**Set task:**
Copy the lines of the records below word for word, from the line with "Given: Collapse andycpp.CalculatorTest" to the line with "I will coord(1219,134).", including both.

(Data records)
-.-.-
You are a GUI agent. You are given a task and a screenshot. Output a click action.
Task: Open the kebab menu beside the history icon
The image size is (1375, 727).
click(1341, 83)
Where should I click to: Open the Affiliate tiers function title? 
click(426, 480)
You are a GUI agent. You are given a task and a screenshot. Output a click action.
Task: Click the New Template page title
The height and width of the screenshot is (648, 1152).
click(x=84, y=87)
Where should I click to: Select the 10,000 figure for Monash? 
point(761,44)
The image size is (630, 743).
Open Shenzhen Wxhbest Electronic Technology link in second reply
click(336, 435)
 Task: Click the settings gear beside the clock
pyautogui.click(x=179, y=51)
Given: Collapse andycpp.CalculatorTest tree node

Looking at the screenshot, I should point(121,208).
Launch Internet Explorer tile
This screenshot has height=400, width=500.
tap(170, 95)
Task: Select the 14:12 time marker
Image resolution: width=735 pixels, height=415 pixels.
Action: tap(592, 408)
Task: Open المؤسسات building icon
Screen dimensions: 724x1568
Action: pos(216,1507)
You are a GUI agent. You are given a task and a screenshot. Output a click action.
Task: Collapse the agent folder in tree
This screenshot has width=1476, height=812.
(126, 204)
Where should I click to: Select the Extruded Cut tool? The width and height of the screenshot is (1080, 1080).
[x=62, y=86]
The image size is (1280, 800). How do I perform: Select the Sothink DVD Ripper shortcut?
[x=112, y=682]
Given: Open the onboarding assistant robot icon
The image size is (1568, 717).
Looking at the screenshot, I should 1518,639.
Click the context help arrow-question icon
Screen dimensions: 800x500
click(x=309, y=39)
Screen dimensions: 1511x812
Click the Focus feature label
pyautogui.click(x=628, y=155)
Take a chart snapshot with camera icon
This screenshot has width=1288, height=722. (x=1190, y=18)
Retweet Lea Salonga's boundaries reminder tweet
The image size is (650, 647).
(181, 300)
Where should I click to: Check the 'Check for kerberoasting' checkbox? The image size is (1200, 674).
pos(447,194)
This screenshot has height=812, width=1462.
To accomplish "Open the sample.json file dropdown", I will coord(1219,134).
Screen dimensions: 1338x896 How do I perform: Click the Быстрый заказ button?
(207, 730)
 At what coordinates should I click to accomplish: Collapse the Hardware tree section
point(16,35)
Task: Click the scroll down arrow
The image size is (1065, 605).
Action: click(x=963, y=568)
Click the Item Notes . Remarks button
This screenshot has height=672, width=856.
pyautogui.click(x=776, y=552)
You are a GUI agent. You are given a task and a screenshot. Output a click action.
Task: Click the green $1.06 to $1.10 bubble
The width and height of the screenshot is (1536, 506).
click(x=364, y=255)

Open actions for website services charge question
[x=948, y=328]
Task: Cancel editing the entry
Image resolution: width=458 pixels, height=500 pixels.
-.-.-
**Answer below:**
Given: Collapse andycpp.CalculatorTest tree node

Looking at the screenshot, I should point(121,208).
Launch Internet Explorer tile
This screenshot has height=400, width=500.
tap(170, 95)
Task: Select the 14:12 time marker
Image resolution: width=735 pixels, height=415 pixels.
Action: tap(592, 408)
Task: Open المؤسسات building icon
Screen dimensions: 724x1568
Action: pos(216,1507)
You are a GUI agent. You are given a task and a screenshot. Output a click action.
Task: Collapse the agent folder in tree
This screenshot has width=1476, height=812.
(126, 204)
Where should I click to: Select the Extruded Cut tool? The width and height of the screenshot is (1080, 1080).
[x=62, y=86]
The image size is (1280, 800). How do I perform: Select the Sothink DVD Ripper shortcut?
[x=112, y=682]
Given: Open the onboarding assistant robot icon
The image size is (1568, 717).
Looking at the screenshot, I should 1518,639.
Click the context help arrow-question icon
Screen dimensions: 800x500
click(x=309, y=39)
Screen dimensions: 1511x812
Click the Focus feature label
pyautogui.click(x=628, y=155)
Take a chart snapshot with camera icon
This screenshot has width=1288, height=722. (x=1190, y=18)
Retweet Lea Salonga's boundaries reminder tweet
The image size is (650, 647).
(181, 300)
Where should I click to: Check the 'Check for kerberoasting' checkbox? The image size is (1200, 674).
pos(447,194)
This screenshot has height=812, width=1462.
To accomplish "Open the sample.json file dropdown", I will coord(1219,134).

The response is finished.